§ What to do
[1] In the text on the ADDIE model, what does the Evaluation phase measure when a company adopts new software?
[2] Carry on the text on the ADDIE model, picking up after its final sentence.

§ Text section
=== Section Start ===

The ADDIE model is particularly effective in corporate training contexts where technology rollouts, process changes, and compliance requirements demand structured, evidence-based learning programs. It functions as one of the most reliable change management tools available to learning and development teams, because it forces alignment between training design and organizational objectives from the very first phase.
In software adoption scenarios, for example, the Analysis phase identifies which employee groups need training, what their current digital skill levels are, and which specific application workflows represent the greatest performance gaps. The Design phase then determines whether guided walkthroughs inside the application, short video modules, or structured classroom sessions best match those needs. The Development phase builds the content. Implementation deploys it at the right moment in the rollout. And Evaluation measures whether employees are using the software correctly and confidently.
"Many projects fail because resources go into the project itself, neglecting employees, like millions thrown out the window."
This observation reflects exactly the risk that a well-executed ADDIE process is designed to prevent: ensuring that human performance support is built into any major organizational change, not treated as an afterthought. Lemon Learning's learning and development platform integrates directly with enterprise applications, allowing organizations to embed guided, contextual learning into the tools employees use daily, a practical implementation of ADDIE's Development and Implementation phases at scale.
The ADDIE model remains a foundational framework in instructional design because it balances structure with flexibility, grounds every training decision in learner needs, and builds evaluation into the process from the start. Its five phases, Analysis, Design, Development, Implementation, and Evaluation, provide a complete instructional design cycle that applies to any format, audience, or organizational context.
For learning and development professionals and instructional designers, understanding how to execute each phase well is the difference between training that drives measurable performance improvement and training that is forgotten as soon as the session ends. Exploring how to execute an instructional design project step by step is a natural next step after mastering the ADDIE framework itself.

=== Section End ===

(Extracted data entries)

=== Section Start ===

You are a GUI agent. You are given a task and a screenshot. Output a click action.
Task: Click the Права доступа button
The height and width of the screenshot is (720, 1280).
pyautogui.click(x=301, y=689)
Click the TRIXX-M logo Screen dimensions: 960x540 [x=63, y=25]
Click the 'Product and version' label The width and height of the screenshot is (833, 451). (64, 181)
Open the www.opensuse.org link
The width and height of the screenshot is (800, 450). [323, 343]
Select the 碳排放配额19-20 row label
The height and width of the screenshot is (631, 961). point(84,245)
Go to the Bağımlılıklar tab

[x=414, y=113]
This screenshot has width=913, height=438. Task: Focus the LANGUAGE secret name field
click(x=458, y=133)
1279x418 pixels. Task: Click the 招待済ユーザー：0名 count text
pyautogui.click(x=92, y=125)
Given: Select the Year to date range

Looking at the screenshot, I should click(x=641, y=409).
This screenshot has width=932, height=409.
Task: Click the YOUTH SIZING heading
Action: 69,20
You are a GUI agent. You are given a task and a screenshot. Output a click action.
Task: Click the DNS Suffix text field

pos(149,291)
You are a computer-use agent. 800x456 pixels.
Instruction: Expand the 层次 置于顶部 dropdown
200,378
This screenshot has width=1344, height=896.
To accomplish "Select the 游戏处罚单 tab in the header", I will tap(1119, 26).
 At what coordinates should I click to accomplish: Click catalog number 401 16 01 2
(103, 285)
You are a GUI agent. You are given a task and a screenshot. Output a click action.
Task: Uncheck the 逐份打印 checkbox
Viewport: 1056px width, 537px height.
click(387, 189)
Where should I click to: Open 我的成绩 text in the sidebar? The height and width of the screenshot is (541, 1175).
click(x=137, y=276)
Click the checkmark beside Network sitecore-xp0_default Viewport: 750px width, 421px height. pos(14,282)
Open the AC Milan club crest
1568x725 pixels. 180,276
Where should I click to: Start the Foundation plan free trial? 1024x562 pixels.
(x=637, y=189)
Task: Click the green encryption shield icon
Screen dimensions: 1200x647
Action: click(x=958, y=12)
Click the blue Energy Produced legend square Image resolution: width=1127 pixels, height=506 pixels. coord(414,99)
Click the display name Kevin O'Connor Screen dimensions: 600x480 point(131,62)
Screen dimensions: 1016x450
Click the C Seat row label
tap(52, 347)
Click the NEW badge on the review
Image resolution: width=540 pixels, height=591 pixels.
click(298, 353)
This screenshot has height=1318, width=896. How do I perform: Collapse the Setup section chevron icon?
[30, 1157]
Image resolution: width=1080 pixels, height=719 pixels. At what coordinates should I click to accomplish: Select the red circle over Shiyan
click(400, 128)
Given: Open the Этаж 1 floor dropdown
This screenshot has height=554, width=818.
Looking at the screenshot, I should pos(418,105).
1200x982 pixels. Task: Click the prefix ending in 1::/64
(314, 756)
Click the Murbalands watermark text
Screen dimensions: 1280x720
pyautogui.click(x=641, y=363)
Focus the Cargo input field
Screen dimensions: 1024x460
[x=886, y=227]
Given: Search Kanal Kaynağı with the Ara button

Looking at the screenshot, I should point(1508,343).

=== Section End ===

§ Answers for the exercise
[1] Whether employees are using the software correctly and confidently.

[2]
The five phases of the ADDIE model are Analysis, Design, Development, Implementation, and Evaluation. Each phase feeds into the next, and evaluation runs continuously throughout the entire process to allow adjustments before moving forward.
ADDIE is a structured instructional design framework that guides learning and development professionals through five sequential steps: analyzing learner needs, designing the learning blueprint, developing the content and materials, implementing the training, and evaluating its effectiveness. The full form of ADDIE is Analysis, Design, Development, Implementation, and Evaluation.
No single model has universally replaced ADDIE. Agile instructional design approaches, SAM (Successive Approximation Model), and rapid prototyping methods are increasingly used alongside or instead of ADDIE when faster iteration is needed. Many organizations blend ADDIE with agile principles to combine structure with flexibility.
The ADDIE model is a systematic instructional design process traditionally used by learning designers and training developers. As Robinson and Breen (2022, p. 162) describe it, ADDIE includes the phases of analysis, design, development, implementation, and evaluation. It provides a repeatable, evidence-based framework for building effective training programs in corporate, academic, and government contexts.